Interrogé sur un éventuel report du délai accordé aux serristes pour faire la transition vers les énergies renouvelables, le ministre de l’Agriculture Marc Fesneau a répondu qu’il « va regarder ça ». « C’est dans le scope des questions qui se posent », a-t-il confié peu après la présentation du plan souveraineté fruits et légumes le 1er mars au Salon de l’agriculture. « Il y a un sujet sur le bio, c’est assez identifié. C’est idiot de tuer la filière bio, dont on a besoin, y compris sur ce produit-là ».

De leur côté, Légumes de France et Felcoop attendent une réponse de la Commission européenne sur un recours, présenté « en 2020 », qui pointe une double « distorsion de concurrence » : la présence de tomates bio étrangères issues de serres chauffées sur les étals français avant le 1er mai ; et l’interdiction avant cette date, pour les serristes français, d’exporter leurs tomates bio dans les pays européens qui acceptent le chauffage.

 

« Peur de travestir la philosophie du bio »

75 % des volumes d’origine France en 2021

« Complètement utopique »

« Pression plus importante sur le prix »

« 50 ha de serres chauffées n’ont pas vu le jour »

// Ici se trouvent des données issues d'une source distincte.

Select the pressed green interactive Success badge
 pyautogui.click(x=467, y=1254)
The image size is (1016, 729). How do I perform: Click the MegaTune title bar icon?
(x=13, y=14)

Transition énergétique au point mort

La Sica Saint-Pol resserre sa gamme bio sur la grappe et le vrac

« Malheureusement on n’échappe pas au marasme qui touche l’ensemble des filières bio », constatait le secrétaire général de la Sica Saint-Pol-de-Léon Thomas Quillevéré en conférence de presse, le 20 mars. La coopérative bretonne a vu son chiffre d’affaires fondre de 6 % en un an sur sa gamme de légumes bio. Si les surfaces en bio vont rester « stables » en 2023, la coopérative a décidé de « recentrer » son offre sur les produits de plus grande consommation. « Pour la tomate, ce sera plutôt des gros fruits, type grappe, vrac, plutôt que des petits fruits de diversification, puisqu’on a déjà du mal avec le pouvoir d’achat du consommateur », a dit M. Quillevéré.